Here at Great Beer Now, we tend to like drinking beer more than making beer, but we have not been without our own foray into the world of brewing beer. Our experience has been more along the lines of beer making kits and bags of dried malt- not with using freshly grown ingredients. Living in the city, the idea of growing my own barley, wheat, and hops isn’t really practical but I can see how this would appeal to the more serious homebrewer and Gardening for the Homebrewer is a good guide book to help homebrewers learn how/when to plant seed, how to take care of plants, how/when to harvest, and how best to utilize fresh ingredients to make your beer taste better than ever.
Gardening for the Homebrewer is a useful hands- on guide and I like how it includes so many little tidbits of information.
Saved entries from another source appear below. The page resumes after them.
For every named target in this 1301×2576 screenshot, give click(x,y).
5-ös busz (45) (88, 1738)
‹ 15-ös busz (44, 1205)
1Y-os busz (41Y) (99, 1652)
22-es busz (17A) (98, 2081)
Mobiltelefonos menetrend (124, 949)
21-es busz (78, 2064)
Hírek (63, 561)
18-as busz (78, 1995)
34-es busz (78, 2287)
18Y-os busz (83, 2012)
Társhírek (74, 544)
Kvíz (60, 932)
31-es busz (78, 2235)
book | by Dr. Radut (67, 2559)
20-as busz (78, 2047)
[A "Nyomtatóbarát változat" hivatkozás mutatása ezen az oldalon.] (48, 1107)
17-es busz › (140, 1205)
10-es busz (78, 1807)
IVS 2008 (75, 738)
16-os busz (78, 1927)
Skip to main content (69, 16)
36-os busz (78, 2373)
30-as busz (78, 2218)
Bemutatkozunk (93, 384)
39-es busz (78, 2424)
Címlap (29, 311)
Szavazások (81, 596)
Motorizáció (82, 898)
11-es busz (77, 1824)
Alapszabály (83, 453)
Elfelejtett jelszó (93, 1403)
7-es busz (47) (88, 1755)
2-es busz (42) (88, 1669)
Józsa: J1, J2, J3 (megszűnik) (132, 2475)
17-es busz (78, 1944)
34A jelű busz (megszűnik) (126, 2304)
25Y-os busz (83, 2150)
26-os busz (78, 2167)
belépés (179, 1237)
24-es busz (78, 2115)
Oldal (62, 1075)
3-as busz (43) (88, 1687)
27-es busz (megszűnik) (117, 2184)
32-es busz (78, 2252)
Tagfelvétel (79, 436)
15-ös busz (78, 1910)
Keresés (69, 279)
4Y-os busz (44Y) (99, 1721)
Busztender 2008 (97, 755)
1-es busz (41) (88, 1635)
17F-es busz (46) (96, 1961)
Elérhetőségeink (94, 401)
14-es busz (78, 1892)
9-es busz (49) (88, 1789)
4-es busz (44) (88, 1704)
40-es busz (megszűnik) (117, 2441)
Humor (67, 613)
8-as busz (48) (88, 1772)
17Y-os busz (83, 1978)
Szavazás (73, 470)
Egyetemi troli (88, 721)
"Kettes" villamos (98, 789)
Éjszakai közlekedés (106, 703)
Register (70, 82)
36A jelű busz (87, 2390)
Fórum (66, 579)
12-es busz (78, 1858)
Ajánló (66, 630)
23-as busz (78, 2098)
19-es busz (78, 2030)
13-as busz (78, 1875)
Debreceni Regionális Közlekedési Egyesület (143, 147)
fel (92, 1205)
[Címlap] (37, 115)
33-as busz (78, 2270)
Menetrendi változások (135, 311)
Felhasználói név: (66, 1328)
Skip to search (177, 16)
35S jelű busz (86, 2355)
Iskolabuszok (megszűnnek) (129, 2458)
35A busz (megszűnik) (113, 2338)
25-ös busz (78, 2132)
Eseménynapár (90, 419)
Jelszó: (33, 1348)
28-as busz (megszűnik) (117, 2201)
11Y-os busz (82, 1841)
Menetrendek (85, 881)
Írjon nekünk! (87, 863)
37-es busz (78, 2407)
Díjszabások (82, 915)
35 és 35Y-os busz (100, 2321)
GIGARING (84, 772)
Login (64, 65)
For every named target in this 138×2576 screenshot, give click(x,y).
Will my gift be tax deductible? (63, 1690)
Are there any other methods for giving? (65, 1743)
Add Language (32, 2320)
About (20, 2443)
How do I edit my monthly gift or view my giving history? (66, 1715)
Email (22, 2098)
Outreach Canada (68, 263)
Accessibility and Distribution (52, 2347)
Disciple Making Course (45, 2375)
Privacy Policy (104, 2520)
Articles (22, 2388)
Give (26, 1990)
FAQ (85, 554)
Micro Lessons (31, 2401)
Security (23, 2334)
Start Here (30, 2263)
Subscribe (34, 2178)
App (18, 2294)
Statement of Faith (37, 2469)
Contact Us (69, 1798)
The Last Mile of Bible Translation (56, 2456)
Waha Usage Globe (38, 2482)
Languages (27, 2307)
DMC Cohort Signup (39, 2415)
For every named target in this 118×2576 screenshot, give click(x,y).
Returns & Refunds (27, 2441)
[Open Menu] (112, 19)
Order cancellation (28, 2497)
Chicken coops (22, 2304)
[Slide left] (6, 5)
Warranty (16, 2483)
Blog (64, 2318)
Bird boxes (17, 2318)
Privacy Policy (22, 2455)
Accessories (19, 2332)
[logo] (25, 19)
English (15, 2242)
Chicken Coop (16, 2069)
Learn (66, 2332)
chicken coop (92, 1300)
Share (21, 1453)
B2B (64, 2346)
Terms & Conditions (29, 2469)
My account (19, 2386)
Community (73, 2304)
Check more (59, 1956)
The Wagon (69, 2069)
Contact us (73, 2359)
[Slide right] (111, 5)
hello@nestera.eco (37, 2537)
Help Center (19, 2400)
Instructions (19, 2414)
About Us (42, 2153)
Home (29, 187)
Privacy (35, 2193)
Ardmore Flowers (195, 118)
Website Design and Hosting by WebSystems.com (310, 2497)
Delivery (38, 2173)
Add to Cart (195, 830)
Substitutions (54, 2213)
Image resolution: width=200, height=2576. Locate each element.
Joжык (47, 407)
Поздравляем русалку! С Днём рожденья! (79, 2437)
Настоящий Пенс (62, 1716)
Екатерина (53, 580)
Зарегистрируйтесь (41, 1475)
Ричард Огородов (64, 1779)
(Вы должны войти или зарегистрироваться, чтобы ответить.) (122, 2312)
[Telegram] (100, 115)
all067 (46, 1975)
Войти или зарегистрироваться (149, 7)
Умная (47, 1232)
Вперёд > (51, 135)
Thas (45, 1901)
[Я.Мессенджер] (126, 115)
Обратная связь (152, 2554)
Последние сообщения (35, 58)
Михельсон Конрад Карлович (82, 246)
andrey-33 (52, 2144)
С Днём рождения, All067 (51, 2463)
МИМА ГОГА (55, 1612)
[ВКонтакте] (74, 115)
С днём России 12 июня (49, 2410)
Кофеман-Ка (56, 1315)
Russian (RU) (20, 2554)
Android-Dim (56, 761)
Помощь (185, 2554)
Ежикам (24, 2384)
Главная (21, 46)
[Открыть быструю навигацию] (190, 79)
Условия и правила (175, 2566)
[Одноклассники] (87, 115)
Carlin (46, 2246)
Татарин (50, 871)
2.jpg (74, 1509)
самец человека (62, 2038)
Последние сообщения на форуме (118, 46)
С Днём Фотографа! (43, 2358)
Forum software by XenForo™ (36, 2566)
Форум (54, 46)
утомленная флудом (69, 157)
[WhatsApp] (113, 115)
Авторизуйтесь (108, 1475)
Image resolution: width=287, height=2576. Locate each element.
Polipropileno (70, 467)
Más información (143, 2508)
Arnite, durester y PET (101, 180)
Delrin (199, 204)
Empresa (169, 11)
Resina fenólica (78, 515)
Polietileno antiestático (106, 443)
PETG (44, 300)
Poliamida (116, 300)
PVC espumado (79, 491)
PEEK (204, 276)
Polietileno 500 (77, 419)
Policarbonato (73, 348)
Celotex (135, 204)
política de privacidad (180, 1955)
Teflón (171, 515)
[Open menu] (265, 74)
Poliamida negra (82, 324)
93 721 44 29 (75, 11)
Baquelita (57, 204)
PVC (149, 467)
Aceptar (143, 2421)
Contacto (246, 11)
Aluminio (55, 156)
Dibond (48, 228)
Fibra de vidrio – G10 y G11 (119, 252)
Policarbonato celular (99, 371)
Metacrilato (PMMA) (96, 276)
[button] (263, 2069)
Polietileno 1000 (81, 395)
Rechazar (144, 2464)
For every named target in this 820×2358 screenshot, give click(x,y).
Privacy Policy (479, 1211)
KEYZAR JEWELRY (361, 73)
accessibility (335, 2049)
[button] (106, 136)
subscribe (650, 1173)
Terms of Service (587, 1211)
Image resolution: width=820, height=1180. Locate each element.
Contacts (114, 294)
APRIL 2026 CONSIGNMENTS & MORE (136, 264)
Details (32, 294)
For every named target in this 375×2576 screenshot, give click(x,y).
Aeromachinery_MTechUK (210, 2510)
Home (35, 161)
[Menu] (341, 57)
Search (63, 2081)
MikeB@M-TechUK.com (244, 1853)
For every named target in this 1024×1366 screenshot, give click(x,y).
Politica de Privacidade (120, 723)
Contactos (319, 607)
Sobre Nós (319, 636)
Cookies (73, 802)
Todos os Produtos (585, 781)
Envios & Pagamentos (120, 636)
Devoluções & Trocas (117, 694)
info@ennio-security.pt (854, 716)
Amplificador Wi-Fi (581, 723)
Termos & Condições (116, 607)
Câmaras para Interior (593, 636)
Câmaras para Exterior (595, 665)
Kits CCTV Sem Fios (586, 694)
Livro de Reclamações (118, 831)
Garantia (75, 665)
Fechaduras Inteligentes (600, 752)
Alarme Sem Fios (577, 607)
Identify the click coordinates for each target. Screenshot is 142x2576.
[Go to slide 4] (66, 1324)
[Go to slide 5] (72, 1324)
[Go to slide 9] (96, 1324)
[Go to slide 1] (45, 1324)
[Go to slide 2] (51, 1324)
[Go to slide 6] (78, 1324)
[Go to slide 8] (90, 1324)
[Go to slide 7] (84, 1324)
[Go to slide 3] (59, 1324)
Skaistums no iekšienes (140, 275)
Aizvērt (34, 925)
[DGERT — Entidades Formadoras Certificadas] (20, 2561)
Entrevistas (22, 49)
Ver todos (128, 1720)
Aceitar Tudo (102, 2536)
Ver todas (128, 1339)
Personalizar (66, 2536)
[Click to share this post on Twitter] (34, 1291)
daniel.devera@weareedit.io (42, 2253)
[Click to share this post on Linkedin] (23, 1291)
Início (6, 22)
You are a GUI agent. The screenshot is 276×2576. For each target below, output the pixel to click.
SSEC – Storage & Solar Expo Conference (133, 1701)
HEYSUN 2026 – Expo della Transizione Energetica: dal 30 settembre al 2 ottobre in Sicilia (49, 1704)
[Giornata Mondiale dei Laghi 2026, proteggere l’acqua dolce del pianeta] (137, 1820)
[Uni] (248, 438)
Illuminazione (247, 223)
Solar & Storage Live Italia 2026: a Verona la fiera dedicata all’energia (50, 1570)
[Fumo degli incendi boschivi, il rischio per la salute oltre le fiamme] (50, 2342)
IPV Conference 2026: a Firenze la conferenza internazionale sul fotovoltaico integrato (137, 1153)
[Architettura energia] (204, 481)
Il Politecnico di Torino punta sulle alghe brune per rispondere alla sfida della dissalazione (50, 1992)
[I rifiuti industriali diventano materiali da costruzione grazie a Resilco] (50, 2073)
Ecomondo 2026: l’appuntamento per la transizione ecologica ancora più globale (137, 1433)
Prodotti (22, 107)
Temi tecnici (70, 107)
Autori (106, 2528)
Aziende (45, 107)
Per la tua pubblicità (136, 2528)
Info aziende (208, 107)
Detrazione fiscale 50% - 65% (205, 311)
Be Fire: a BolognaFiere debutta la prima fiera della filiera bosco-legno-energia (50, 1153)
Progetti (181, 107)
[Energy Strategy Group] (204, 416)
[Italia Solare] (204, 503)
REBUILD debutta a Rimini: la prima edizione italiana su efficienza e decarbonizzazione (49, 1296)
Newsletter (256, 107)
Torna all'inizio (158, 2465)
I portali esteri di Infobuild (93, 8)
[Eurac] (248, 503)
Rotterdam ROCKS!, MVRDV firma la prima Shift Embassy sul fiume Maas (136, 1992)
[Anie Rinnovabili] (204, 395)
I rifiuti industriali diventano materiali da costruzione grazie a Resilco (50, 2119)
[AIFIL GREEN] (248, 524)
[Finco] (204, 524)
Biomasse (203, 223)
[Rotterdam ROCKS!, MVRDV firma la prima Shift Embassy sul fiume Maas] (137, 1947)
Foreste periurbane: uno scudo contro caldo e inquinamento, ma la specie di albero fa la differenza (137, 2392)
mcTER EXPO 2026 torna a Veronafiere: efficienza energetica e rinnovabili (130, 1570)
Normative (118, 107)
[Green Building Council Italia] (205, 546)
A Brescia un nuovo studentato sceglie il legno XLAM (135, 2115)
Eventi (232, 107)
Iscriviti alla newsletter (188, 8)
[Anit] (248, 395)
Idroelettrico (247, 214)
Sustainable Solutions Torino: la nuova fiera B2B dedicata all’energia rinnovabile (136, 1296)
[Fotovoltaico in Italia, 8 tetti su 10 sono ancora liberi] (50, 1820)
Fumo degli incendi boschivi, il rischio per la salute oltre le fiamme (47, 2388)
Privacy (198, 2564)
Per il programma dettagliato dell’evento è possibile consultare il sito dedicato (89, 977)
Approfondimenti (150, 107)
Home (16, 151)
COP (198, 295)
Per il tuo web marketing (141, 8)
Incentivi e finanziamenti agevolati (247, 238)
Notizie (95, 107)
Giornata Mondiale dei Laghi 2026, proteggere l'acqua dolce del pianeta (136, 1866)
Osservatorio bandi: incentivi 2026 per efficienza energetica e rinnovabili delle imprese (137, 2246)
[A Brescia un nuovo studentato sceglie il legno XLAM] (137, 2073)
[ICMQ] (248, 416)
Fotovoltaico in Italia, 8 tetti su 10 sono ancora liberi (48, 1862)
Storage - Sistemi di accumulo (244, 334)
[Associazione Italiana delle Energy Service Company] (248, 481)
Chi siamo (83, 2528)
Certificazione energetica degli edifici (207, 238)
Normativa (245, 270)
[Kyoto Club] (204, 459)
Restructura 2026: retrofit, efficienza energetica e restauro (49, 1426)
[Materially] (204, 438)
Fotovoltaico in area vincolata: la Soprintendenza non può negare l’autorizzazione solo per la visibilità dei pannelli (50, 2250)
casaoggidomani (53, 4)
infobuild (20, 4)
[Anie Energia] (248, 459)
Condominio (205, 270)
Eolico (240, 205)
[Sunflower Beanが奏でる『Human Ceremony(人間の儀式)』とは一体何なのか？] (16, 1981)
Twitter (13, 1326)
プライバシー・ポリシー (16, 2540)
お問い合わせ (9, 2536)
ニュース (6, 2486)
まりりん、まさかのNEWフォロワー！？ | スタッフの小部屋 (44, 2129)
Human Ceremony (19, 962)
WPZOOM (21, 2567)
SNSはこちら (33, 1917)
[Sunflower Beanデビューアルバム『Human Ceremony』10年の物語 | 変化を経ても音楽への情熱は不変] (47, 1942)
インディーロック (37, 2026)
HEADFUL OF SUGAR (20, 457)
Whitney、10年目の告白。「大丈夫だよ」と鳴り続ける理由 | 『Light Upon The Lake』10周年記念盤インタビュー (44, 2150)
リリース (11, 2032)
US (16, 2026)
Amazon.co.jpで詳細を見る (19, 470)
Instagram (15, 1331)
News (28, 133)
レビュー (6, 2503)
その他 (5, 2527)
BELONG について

Yes, there are lots of books and advice on gardening, but this book includes helpful tips on things not often covered in other gardening books, like proper cleaning of your freshly harvested food, knowing the right time to harvest, selecting a potting container, sorting and eliminating food items not fit for consumption, and so on. The book also contains its share of humor, which is not something found in the typical book on this subject.
One of the surprises with this book is the chapters on other adult beverages: wine, cider, gruit, and liqueur. Judging by the book’s title, I didn’t expect anything at all relating to other drinks. I expected this book to be dedicated solely to grains, hops, and other ingredients used in beer. I wasn’t so sure I appreciated this other information, but the more I read, the more I could recognize its value. The proper growing and care of grapes, apples, pears, herbs, and like items is good information to know about for any gardener, but since these items are sometimes used in craft beer, the usefulness of this information to someone who is strictly a homebrewer is obvious.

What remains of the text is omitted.